= EXTRACT TO READ =

  15. - `pybind11 <https://github.com/pybind/pybind11>`__
  16. Building fastText
  17. -----------------
  18. The easiest way to get the latest version of `fastText is to use
  19. pip <https://pypi.python.org/pypi/fasttext>`__.
  20. ::
  21. $ pip install fasttext
  22. If you want to use the latest unstable release you will need to build
  23. from source using setup.py.
  24. Now you can import this library with
  25. ::
  26. import fastText
  27. Examples
  28. --------
  29. In general it is assumed that the reader already has good knowledge of
  30. fastText. For this consider the main
  31. `README <https://github.com/facebookresearch/fastText/blob/master/README.md>`__
  32. and in particular `the tutorials on our
  33. website <https://fasttext.cc/docs/en/supervised-tutorial.html>`__.
  34. We recommend you look at the `examples within the doc
  35. folder <https://github.com/facebookresearch/fastText/tree/master/python/doc/examples>`__.
  36. As with any package you can get help on any Python function using the
  37. help function.
  38. For example
  39. ::
  40. +>>> import fastText
  41. +>>> help(fastText.FastText)
  42. Help on module fastText.FastText in fastText:
  43. NAME
  44. fastText.FastText
  45. DESCRIPTION
  46. # Copyright (c) 2017-present, Facebook, Inc.

= TASKS TO PERFORM =
1/ Answer these from the fastText Python notes:
(a) Which command installs fastText with pip?
(b) What do you use to build from source for the latest unstable release?
(c) Which Python function gives help on any Python function?
2/ List every URL in the fastText Python notes.
3/ Extend the fastText Python notes, picking up after their final line.

= DATA SUPPLIED =
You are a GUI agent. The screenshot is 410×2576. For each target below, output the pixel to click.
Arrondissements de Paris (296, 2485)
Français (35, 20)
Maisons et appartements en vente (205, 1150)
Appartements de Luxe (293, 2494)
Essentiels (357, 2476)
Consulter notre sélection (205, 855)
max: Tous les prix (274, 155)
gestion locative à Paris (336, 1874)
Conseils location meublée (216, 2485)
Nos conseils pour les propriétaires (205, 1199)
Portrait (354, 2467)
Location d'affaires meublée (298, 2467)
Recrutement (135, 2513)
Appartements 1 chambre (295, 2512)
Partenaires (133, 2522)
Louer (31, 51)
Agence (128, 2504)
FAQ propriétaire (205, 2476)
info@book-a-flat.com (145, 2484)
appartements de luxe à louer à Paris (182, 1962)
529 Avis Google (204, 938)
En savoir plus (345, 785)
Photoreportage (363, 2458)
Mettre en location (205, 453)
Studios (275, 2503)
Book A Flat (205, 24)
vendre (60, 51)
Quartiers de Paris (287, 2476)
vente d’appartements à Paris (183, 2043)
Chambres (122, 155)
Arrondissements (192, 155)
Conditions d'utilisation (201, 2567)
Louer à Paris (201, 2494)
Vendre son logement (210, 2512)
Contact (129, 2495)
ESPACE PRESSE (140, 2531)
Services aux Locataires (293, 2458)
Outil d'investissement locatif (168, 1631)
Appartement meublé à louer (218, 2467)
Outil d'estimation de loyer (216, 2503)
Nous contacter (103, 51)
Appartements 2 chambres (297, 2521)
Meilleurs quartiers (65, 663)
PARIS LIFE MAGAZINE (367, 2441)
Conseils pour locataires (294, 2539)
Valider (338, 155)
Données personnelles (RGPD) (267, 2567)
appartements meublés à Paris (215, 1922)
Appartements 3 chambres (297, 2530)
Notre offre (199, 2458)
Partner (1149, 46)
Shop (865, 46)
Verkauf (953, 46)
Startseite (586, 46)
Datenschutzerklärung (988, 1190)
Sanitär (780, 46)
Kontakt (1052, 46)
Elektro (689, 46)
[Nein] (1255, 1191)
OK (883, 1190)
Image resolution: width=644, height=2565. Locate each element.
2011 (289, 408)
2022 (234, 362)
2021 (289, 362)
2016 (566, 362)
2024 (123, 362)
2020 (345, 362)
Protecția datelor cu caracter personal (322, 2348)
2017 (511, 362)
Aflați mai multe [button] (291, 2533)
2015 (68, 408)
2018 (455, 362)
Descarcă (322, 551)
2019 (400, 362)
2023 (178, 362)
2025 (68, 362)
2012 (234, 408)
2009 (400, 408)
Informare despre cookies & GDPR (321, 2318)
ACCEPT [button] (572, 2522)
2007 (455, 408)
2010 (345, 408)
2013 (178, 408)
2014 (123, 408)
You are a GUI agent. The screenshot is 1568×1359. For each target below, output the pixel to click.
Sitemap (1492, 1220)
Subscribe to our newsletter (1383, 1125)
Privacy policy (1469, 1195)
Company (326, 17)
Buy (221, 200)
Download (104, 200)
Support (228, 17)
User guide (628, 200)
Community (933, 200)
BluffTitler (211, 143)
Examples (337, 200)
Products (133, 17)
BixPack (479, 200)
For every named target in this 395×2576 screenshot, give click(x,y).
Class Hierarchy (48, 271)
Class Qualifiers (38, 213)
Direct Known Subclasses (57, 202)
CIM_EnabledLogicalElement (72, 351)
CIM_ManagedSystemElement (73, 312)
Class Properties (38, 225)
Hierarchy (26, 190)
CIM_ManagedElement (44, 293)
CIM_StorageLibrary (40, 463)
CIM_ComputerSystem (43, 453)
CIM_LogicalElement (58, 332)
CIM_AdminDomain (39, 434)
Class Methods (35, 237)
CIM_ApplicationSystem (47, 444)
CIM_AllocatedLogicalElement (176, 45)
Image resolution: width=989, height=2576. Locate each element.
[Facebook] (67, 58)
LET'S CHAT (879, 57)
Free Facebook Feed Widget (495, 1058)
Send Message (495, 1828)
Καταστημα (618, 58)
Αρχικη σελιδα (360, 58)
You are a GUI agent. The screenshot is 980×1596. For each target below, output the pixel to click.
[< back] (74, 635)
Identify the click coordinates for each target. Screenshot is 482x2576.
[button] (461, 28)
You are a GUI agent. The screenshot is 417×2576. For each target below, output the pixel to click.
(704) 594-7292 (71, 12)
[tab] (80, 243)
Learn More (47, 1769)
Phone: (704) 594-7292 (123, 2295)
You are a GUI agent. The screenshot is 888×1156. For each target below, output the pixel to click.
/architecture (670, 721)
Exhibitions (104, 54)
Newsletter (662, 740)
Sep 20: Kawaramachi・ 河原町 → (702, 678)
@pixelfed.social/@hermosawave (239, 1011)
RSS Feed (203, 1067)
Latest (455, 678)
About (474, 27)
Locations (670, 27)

= OUTPUTS BY TASK =
1/
(a) $ pip install fasttext
(b) setup.py
(c) The help function

2/
- https://github.com/pybind/pybind11
- https://pypi.python.org/pypi/fasttext
- https://github.com/facebookresearch/fastText/blob/master/README.md
- https://fasttext.cc/docs/en/supervised-tutorial.html
- https://github.com/facebookresearch/fastText/tree/master/python/doc/examples

3/
  47. # All rights reserved.
  48. #
  49. # This source code is licensed under the BSD-style license found in the
  50. # LICENSE file in the root directory of this source tree. An additional grant
  51. # of patent rights can be found in the PATENTS file in the same directory.
  52. FUNCTIONS
  53. load_model(path)
  54. Load a model given a filepath and return a model object.
  55. tokenize(text)
  56. Given a string of text, tokenize it and return a list of tokens
  57. [...]
  58. IMPORTANT: Preprocessing data / enconding conventions
  59. -----------------------------------------------------
  60. In general it is important to properly preprocess your data. In
  61. particular our example scripts in the `root
  62. folder <https://github.com/facebookresearch/fastText>`__ do this.
  63. fastText assumes UTF-8 encoded text. All text must be `unicode for
  64. Python2 <https://docs.python.org/2/library/functions.html#unicode>`__
  65. and `str for
  66. Python3 <https://docs.python.org/3.5/library/stdtypes.html#textseq>`__.
  67. The passed text will be `encoded as UTF-8 by
  68. pybind11 <https://pybind11.readthedocs.io/en/master/advanced/cast/strings.html?highlight=utf-8#strings-bytes-and-unicode-conversions>`__
  69. before passed to the fastText C++ library. This means it is important to
  70. use UTF-8 encoded text when building a model. On Unix-like systems you
  71. can convert text using `iconv <https://en.wikipedia.org/wiki/Iconv>`__.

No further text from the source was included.